At the core of the discussion was the recent announcement that eXp World Holdings, employer of 59K real estate agents globally, was beginning a new joint venture with Kind Lending, a rapidly growing nationwide residential mortgage provider, to establish SUCCESS Lending, a digital-first lender.
But how did it all start?
Glenn Sanford admitted that, up until last year, he didn’t know much about Glenn Stearns… until he appeared on Undercover Billionaire!
But once he watched that show, he knew he had to find a way to meet the other Glenn. When they did, they tell Josh, they hit it off right away.
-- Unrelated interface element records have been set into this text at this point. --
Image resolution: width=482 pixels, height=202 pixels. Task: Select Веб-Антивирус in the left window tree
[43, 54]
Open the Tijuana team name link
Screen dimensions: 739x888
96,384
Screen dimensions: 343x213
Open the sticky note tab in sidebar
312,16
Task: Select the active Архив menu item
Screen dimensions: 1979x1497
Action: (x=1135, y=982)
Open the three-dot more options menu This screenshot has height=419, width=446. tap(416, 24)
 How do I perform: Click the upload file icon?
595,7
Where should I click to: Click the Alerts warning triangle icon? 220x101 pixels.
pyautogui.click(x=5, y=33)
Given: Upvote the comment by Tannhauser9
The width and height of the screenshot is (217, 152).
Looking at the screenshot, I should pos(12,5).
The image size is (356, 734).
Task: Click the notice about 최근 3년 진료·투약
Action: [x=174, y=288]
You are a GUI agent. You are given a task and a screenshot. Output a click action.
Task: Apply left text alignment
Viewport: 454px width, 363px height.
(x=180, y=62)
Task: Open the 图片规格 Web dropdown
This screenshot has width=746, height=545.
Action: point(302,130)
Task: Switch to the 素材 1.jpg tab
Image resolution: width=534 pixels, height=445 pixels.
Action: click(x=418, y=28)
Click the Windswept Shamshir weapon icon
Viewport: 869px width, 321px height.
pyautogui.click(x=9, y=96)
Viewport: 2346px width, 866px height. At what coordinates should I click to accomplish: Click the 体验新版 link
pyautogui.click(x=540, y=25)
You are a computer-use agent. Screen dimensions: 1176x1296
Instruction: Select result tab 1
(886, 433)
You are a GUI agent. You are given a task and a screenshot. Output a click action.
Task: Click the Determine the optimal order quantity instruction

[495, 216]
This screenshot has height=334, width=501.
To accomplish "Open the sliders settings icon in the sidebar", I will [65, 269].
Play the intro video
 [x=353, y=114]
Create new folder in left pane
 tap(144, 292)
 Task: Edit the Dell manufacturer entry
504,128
And the rest, as they say, was history.
“At the end of the day, the consumer is going to get service, but if the agent isn’t well taken care of, then they won’t be at the most service to their consumer,” said Glenn Sanford.
“So, if we can create ways to improve the experience, in our model we were the first one of the thing we did was create a meaningful retirement service for real estate professionals, if we can do the same thing for loan professionals,” he said, “if we can adopt the best practices we both developed over the years…. So if we can figure out was to create safety nets and retirement programs and other thing to allow loan officers to have a better life beyond being a loan officer, then your going to have better loan officers.”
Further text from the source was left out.